What you will do ▸
Retype each of the entries below exactly as written.
*** Opening of Records for the exercise ***
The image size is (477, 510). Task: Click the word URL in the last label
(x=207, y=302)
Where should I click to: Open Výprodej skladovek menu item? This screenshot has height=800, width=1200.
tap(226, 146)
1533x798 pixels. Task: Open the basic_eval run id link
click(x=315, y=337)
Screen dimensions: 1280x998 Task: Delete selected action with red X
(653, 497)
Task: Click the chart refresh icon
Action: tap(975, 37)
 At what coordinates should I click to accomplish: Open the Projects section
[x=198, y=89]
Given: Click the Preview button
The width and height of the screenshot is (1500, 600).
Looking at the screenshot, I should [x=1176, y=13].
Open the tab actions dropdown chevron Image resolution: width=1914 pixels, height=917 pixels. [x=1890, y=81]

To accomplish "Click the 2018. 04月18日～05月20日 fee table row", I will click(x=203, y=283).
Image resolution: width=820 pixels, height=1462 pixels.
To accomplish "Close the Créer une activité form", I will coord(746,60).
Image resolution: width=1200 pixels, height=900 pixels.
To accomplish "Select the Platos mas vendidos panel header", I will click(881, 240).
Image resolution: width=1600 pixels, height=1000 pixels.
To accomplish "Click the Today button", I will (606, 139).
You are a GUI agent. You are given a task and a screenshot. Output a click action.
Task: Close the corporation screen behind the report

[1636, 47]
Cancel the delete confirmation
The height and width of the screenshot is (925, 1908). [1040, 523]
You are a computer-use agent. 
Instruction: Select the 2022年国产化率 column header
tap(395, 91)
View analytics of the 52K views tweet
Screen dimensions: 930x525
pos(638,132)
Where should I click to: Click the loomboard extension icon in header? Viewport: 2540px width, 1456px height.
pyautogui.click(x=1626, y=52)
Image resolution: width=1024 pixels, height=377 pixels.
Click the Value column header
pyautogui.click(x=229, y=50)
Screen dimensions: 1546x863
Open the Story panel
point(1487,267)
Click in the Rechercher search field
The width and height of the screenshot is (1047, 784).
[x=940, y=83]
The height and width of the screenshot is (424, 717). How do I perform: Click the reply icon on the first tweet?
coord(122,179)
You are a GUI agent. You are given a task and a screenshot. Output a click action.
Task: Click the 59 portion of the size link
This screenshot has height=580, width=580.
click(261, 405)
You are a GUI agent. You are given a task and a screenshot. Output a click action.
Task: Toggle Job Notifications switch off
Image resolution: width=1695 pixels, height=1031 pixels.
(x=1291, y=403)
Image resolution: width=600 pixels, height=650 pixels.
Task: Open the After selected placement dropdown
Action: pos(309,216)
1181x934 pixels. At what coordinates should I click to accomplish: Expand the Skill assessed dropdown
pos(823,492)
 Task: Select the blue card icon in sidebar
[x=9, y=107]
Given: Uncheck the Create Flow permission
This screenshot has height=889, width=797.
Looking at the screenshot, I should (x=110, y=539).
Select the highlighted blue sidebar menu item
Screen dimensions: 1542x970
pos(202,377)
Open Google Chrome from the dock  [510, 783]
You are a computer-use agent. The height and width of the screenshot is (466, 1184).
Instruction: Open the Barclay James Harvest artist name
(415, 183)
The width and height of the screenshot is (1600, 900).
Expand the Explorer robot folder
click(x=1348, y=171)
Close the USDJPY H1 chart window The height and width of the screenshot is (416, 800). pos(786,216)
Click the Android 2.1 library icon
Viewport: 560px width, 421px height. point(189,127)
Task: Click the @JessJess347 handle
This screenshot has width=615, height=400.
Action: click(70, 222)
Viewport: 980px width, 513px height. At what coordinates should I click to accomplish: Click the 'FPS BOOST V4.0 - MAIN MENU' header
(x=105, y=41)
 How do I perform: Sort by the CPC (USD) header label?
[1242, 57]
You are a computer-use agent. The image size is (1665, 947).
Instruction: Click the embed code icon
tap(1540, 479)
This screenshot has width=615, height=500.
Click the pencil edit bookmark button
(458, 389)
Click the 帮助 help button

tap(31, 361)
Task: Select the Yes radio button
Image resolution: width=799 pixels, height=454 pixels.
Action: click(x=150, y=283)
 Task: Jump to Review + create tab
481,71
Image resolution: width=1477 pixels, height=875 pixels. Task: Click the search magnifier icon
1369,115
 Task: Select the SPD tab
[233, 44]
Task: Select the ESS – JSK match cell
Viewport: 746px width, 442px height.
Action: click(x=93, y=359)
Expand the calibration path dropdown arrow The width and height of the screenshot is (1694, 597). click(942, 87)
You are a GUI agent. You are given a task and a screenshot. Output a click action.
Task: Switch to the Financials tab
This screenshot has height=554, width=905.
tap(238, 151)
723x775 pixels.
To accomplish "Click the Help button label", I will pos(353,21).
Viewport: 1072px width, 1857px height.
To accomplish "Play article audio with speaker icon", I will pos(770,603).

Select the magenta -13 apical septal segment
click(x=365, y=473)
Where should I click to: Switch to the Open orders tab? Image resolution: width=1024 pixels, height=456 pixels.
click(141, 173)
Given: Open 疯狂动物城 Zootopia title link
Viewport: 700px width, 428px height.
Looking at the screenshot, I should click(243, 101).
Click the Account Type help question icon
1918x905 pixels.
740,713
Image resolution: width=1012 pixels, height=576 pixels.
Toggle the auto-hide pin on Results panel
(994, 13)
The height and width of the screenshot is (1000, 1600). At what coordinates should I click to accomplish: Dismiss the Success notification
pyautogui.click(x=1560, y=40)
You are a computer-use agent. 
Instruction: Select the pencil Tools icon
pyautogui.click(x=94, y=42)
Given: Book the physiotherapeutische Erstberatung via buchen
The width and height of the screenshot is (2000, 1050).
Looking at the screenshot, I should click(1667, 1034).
*** Close of Records for the exercise ***
Output ▸
The image size is (477, 510). Task: Click the word URL in the last label
(x=207, y=302)
Where should I click to: Open Výprodej skladovek menu item? This screenshot has height=800, width=1200.
tap(226, 146)
1533x798 pixels. Task: Open the basic_eval run id link
click(x=315, y=337)
Screen dimensions: 1280x998 Task: Delete selected action with red X
(653, 497)
Task: Click the chart refresh icon
Action: tap(975, 37)
 At what coordinates should I click to accomplish: Open the Projects section
[x=198, y=89]
Given: Click the Preview button
The width and height of the screenshot is (1500, 600).
Looking at the screenshot, I should [x=1176, y=13].
Open the tab actions dropdown chevron Image resolution: width=1914 pixels, height=917 pixels. [x=1890, y=81]

To accomplish "Click the 2018. 04月18日～05月20日 fee table row", I will click(x=203, y=283).
Image resolution: width=820 pixels, height=1462 pixels.
To accomplish "Close the Créer une activité form", I will coord(746,60).
Image resolution: width=1200 pixels, height=900 pixels.
To accomplish "Select the Platos mas vendidos panel header", I will click(881, 240).
Image resolution: width=1600 pixels, height=1000 pixels.
To accomplish "Click the Today button", I will (606, 139).
You are a GUI agent. You are given a task and a screenshot. Output a click action.
Task: Close the corporation screen behind the report

[1636, 47]
Cancel the delete confirmation
The height and width of the screenshot is (925, 1908). [1040, 523]
You are a computer-use agent. 
Instruction: Select the 2022年国产化率 column header
tap(395, 91)
View analytics of the 52K views tweet
Screen dimensions: 930x525
pos(638,132)
Where should I click to: Click the loomboard extension icon in header? Viewport: 2540px width, 1456px height.
pyautogui.click(x=1626, y=52)
Image resolution: width=1024 pixels, height=377 pixels.
Click the Value column header
pyautogui.click(x=229, y=50)
Screen dimensions: 1546x863
Open the Story panel
point(1487,267)
Click in the Rechercher search field
The width and height of the screenshot is (1047, 784).
[x=940, y=83]
The height and width of the screenshot is (424, 717). How do I perform: Click the reply icon on the first tweet?
coord(122,179)
You are a GUI agent. You are given a task and a screenshot. Output a click action.
Task: Click the 59 portion of the size link
This screenshot has height=580, width=580.
click(261, 405)
You are a GUI agent. You are given a task and a screenshot. Output a click action.
Task: Toggle Job Notifications switch off
Image resolution: width=1695 pixels, height=1031 pixels.
(x=1291, y=403)
Image resolution: width=600 pixels, height=650 pixels.
Task: Open the After selected placement dropdown
Action: pos(309,216)
1181x934 pixels. At what coordinates should I click to accomplish: Expand the Skill assessed dropdown
pos(823,492)
 Task: Select the blue card icon in sidebar
[x=9, y=107]
Given: Uncheck the Create Flow permission
This screenshot has height=889, width=797.
Looking at the screenshot, I should (x=110, y=539).
Select the highlighted blue sidebar menu item
Screen dimensions: 1542x970
pos(202,377)
Open Google Chrome from the dock  [510, 783]
You are a computer-use agent. The height and width of the screenshot is (466, 1184).
Instruction: Open the Barclay James Harvest artist name
(415, 183)
The width and height of the screenshot is (1600, 900).
Expand the Explorer robot folder
click(x=1348, y=171)
Close the USDJPY H1 chart window The height and width of the screenshot is (416, 800). pos(786,216)
Click the Android 2.1 library icon
Viewport: 560px width, 421px height. point(189,127)
Task: Click the @JessJess347 handle
This screenshot has width=615, height=400.
Action: click(70, 222)
Viewport: 980px width, 513px height. At what coordinates should I click to accomplish: Click the 'FPS BOOST V4.0 - MAIN MENU' header
(x=105, y=41)
 How do I perform: Sort by the CPC (USD) header label?
[1242, 57]
You are a computer-use agent. The image size is (1665, 947).
Instruction: Click the embed code icon
tap(1540, 479)
This screenshot has width=615, height=500.
Click the pencil edit bookmark button
(458, 389)
Click the 帮助 help button

tap(31, 361)
Task: Select the Yes radio button
Image resolution: width=799 pixels, height=454 pixels.
Action: click(x=150, y=283)
 Task: Jump to Review + create tab
481,71
Image resolution: width=1477 pixels, height=875 pixels. Task: Click the search magnifier icon
1369,115
 Task: Select the SPD tab
[233, 44]
Task: Select the ESS – JSK match cell
Viewport: 746px width, 442px height.
Action: click(x=93, y=359)
Expand the calibration path dropdown arrow The width and height of the screenshot is (1694, 597). click(942, 87)
You are a GUI agent. You are given a task and a screenshot. Output a click action.
Task: Switch to the Financials tab
This screenshot has height=554, width=905.
tap(238, 151)
723x775 pixels.
To accomplish "Click the Help button label", I will pos(353,21).
Viewport: 1072px width, 1857px height.
To accomplish "Play article audio with speaker icon", I will pos(770,603).

Select the magenta -13 apical septal segment
click(x=365, y=473)
Where should I click to: Switch to the Open orders tab? Image resolution: width=1024 pixels, height=456 pixels.
click(141, 173)
Given: Open 疯狂动物城 Zootopia title link
Viewport: 700px width, 428px height.
Looking at the screenshot, I should click(243, 101).
Click the Account Type help question icon
1918x905 pixels.
740,713
Image resolution: width=1012 pixels, height=576 pixels.
Toggle the auto-hide pin on Results panel
(994, 13)
The height and width of the screenshot is (1000, 1600). At what coordinates should I click to accomplish: Dismiss the Success notification
pyautogui.click(x=1560, y=40)
You are a computer-use agent. 
Instruction: Select the pencil Tools icon
pyautogui.click(x=94, y=42)
Given: Book the physiotherapeutische Erstberatung via buchen
The width and height of the screenshot is (2000, 1050).
Looking at the screenshot, I should click(1667, 1034).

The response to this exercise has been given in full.